Entering the fray this week are two more important players, the badass Doctor Theo (Mikami Satoshi) and his child nurse Nina (a very well-disguised Yuuki Aoi). Theo is clearly another denizen of Ergastulum’s grey area (which seems to encompass most of the social strata), a shady operator who runs a ramshackle clinic on the mean streets. The Benri-ya are called in when he’s being threatened by another dogtag – someone Captain Chad and the cops are clearly unable to handle. They’ve been trying to bully him into working for them, something he’s quite unwilling to do, and their plan is to use Nina to blackmail him into doing so.
This is a pretty classic “mean streets” sort of premise, no doubt. But I really like the way it’s executed here, from the matter-of-fact way Worick blows the brains of the three thugs sent to kidnap Nina onwards. Allie reveals she still has a shred of humanity left in the way she reacts to the shocking violence around her, but also that she’s made of tough stuff. And Nina’s behavior around Nic reveals that from her perspective, he’s a friend – a kind soul who buys her favorite drink for her and teases her, not someone to be feared. When Allie asks her why, she patiently explains that Alex must be afraid of Nic because she “doesn’t know about the twilights”. Obvious foreshadowing noted.
In battle, Nic once again shows himself a badass of the highest order. The dogtag he fights at Theo’s office is a “B-2”, obviously someone very powerful, but not a match for Nic (who’s an “A-O”) – who allows the match to extend for three minutes only because he wants to play. This is harsh stuff, and reveals that Nic is much to be feared, and every time he finally speaks and Tsuda Kenjirou works his magic is a gripping and powerful one. And in the aftermath of the battle, Worick reveals that the fallen dogtag will be “another of Dr, Theo’s experiments” – further evidence that what goes on at the clinic has a very dark side of its own. And just why did he hand Alex a seemingly blank square of paper?
We’ve obviously only scratched the surface of the ugliness Ergastulum has to offer – the man who was holding B-2’s leash has the makings of a mid-boss at the very least.

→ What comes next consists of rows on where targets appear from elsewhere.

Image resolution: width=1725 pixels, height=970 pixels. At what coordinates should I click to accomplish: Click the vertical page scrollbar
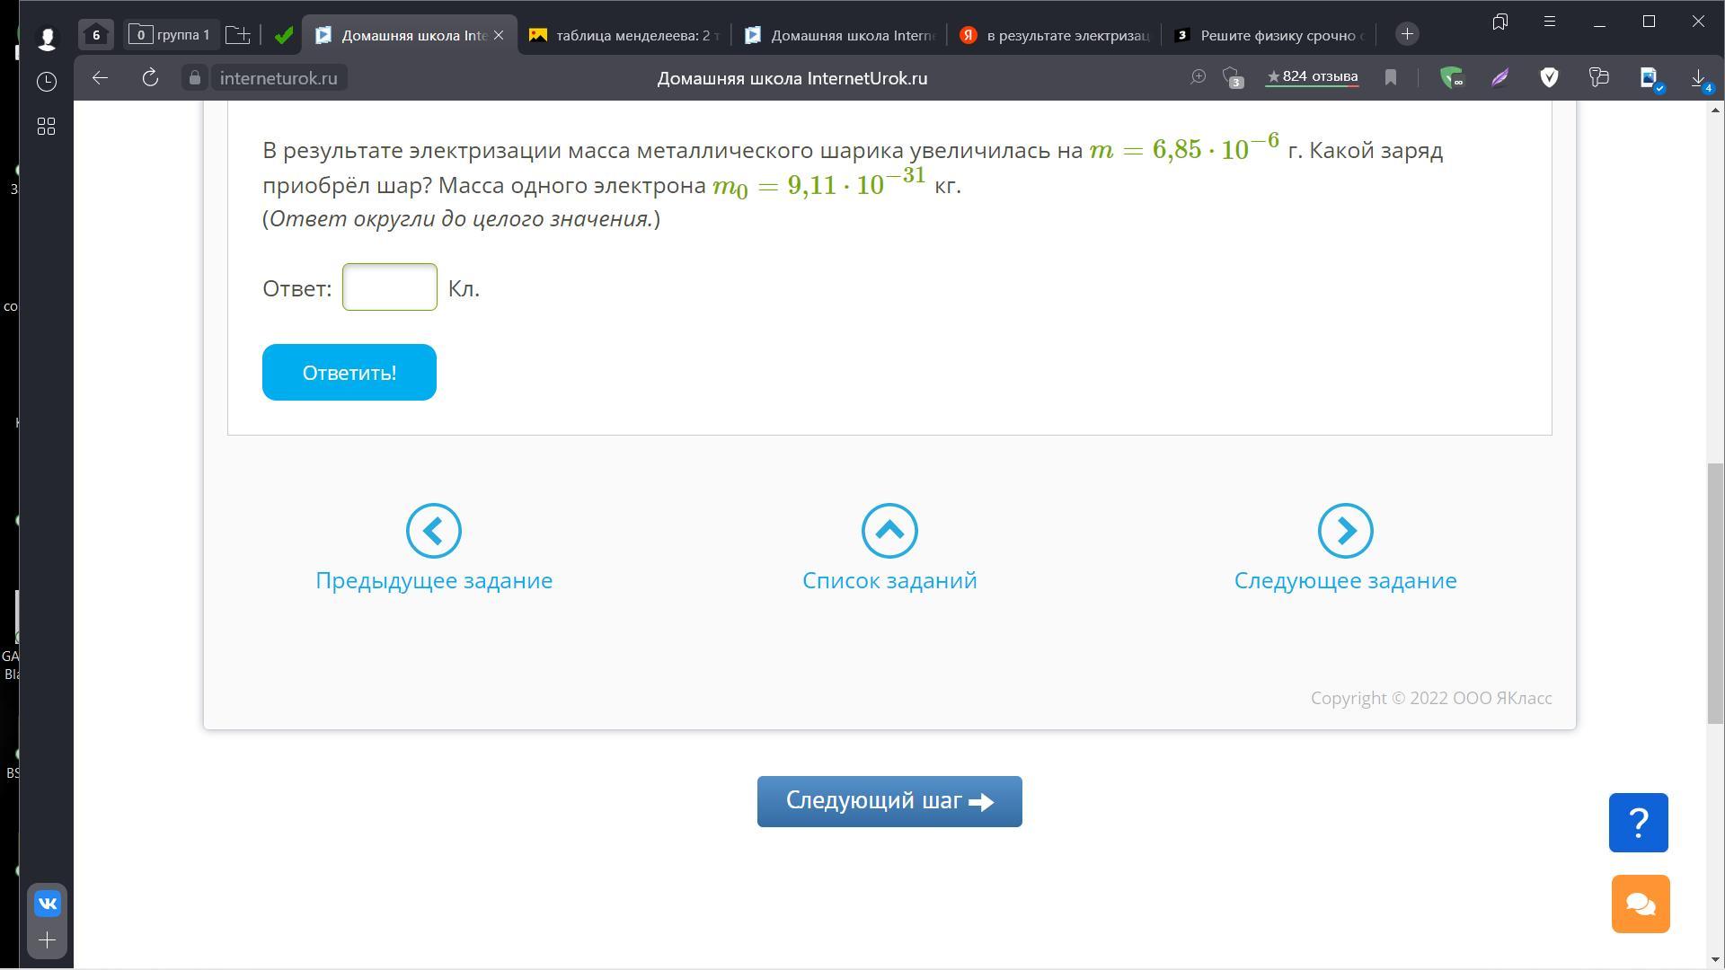(1715, 593)
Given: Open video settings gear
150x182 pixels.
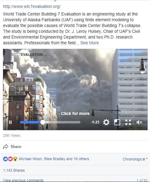Looking at the screenshot, I should pyautogui.click(x=106, y=122).
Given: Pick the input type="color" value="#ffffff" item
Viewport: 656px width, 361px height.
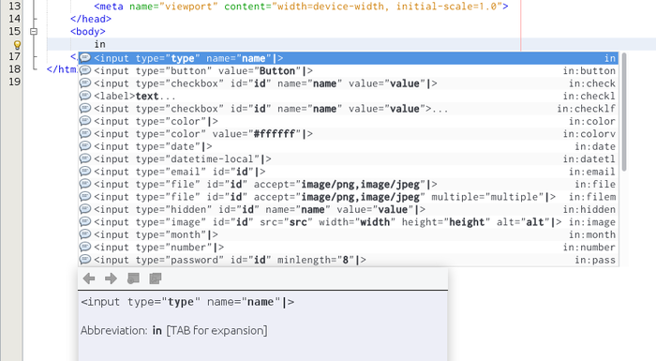Looking at the screenshot, I should tap(349, 133).
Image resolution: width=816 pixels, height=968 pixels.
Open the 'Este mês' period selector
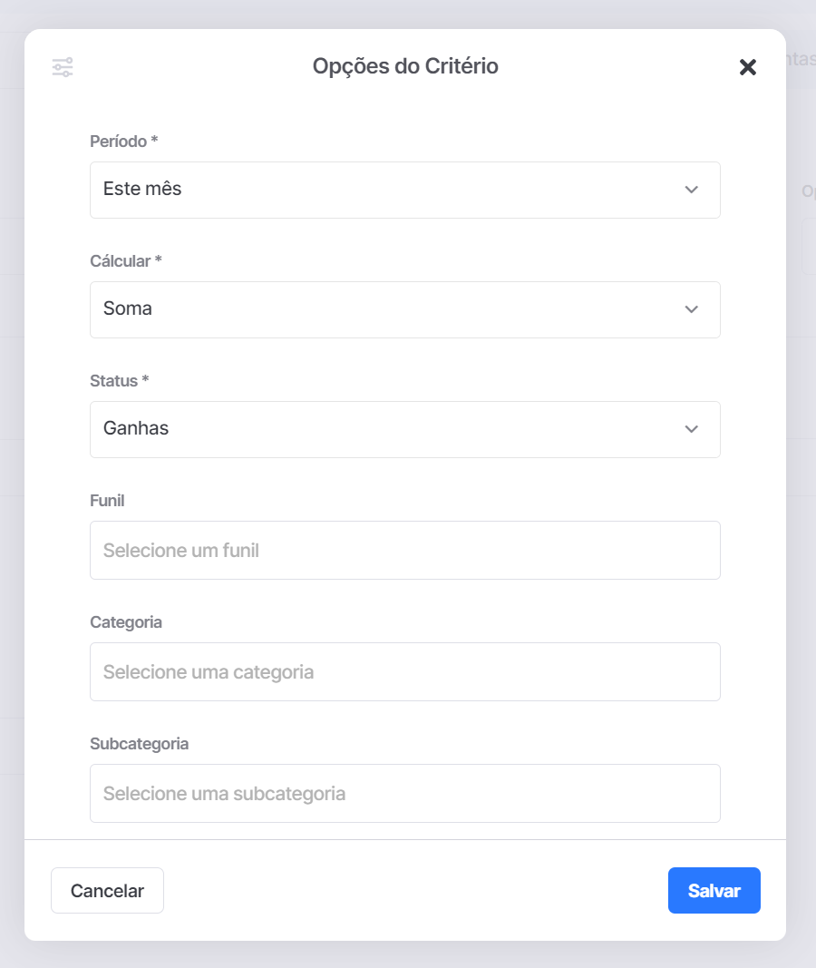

And it seems we’re going to be getting an origin story of the Handymen at some point – well-known seiyuu Murase Ayumu and Hanae Natsuki have been cast as the young versions of Worick and Nic (I look forward to hearing Murase try his hand as Suwabe-san’s trademark “Yo!”), and that likely wouldn’t be the case if the roles weren’t somewhat important. It’s the human side of Gangsta that elevates it above simple pulp for me, and looking into the protagonists past can only add to that.